Problem description
Repeat only the lines from the one containing "This screenshot has width=1372, height=892." to the final line below, exactly as they read, and leave every picture out.

Source records
+++
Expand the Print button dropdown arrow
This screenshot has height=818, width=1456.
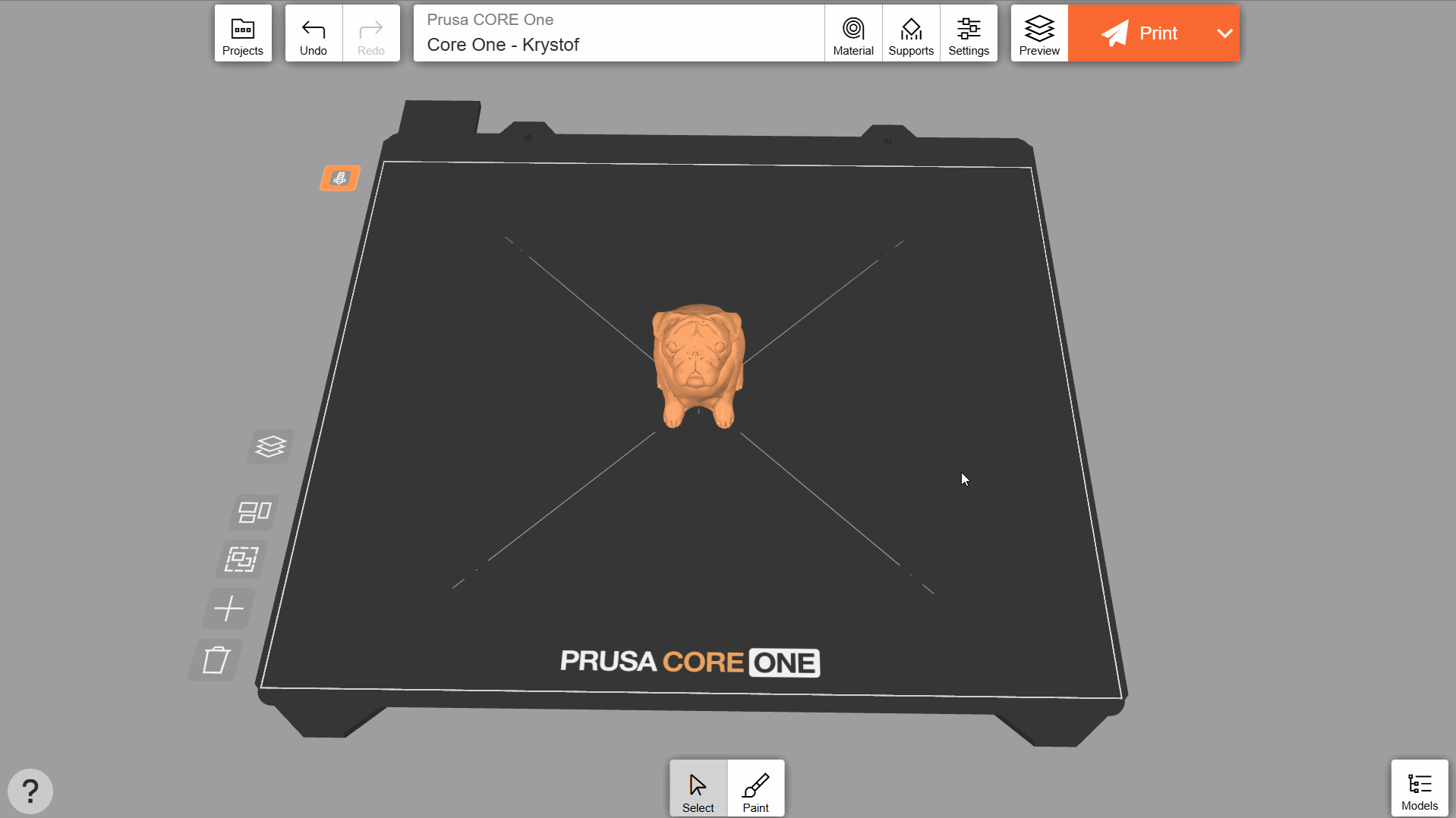(x=1224, y=33)
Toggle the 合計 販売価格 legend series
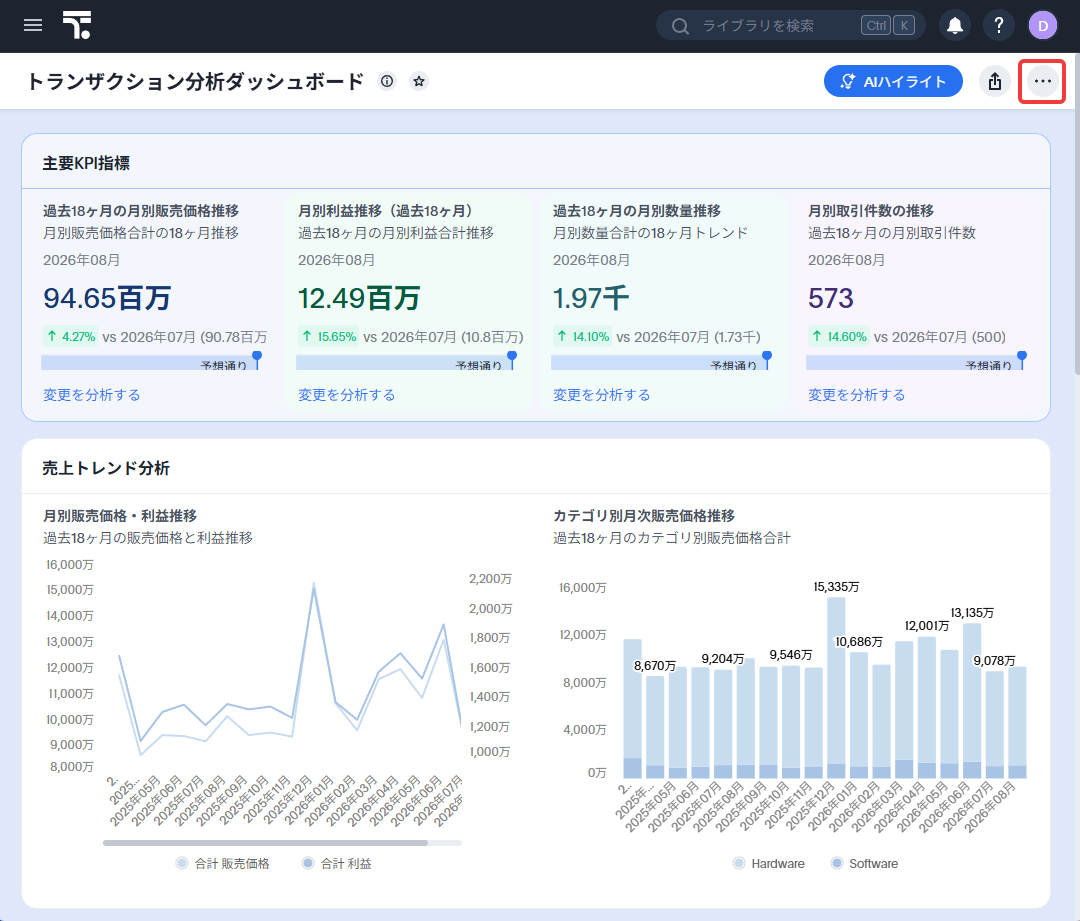1080x921 pixels. pos(223,863)

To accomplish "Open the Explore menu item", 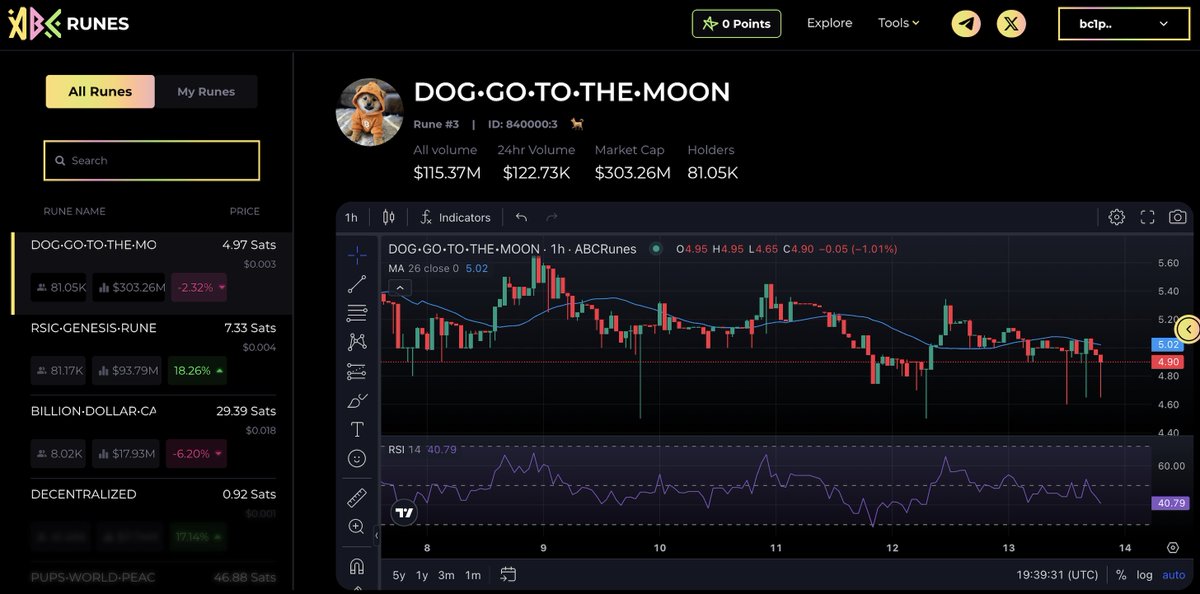I will pos(829,22).
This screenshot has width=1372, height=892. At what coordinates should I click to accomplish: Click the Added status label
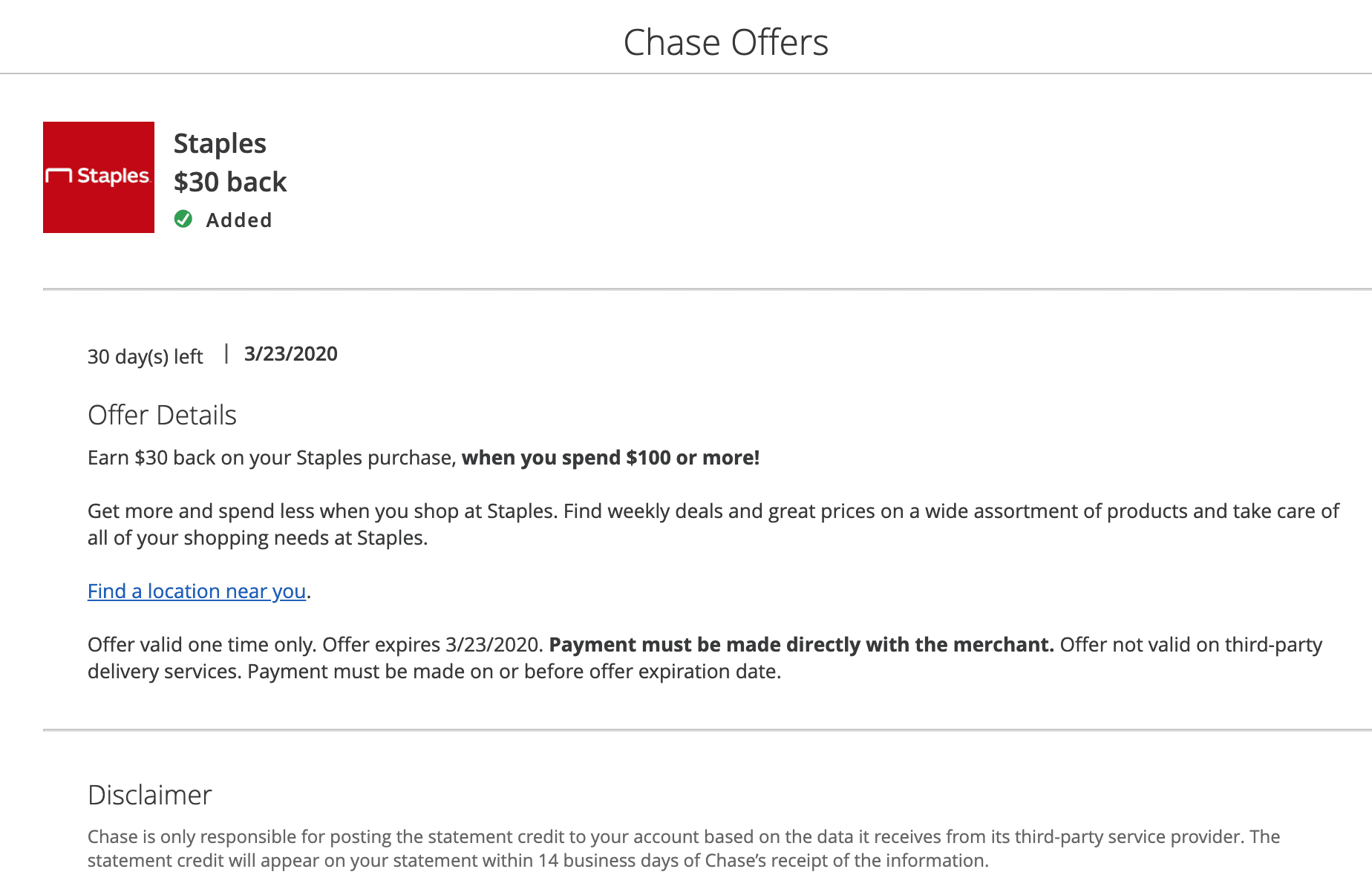[239, 220]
+++
Response to the exercise
This screenshot has width=1372, height=892. At what coordinates should I click to accomplish: Click the Added status label
[239, 220]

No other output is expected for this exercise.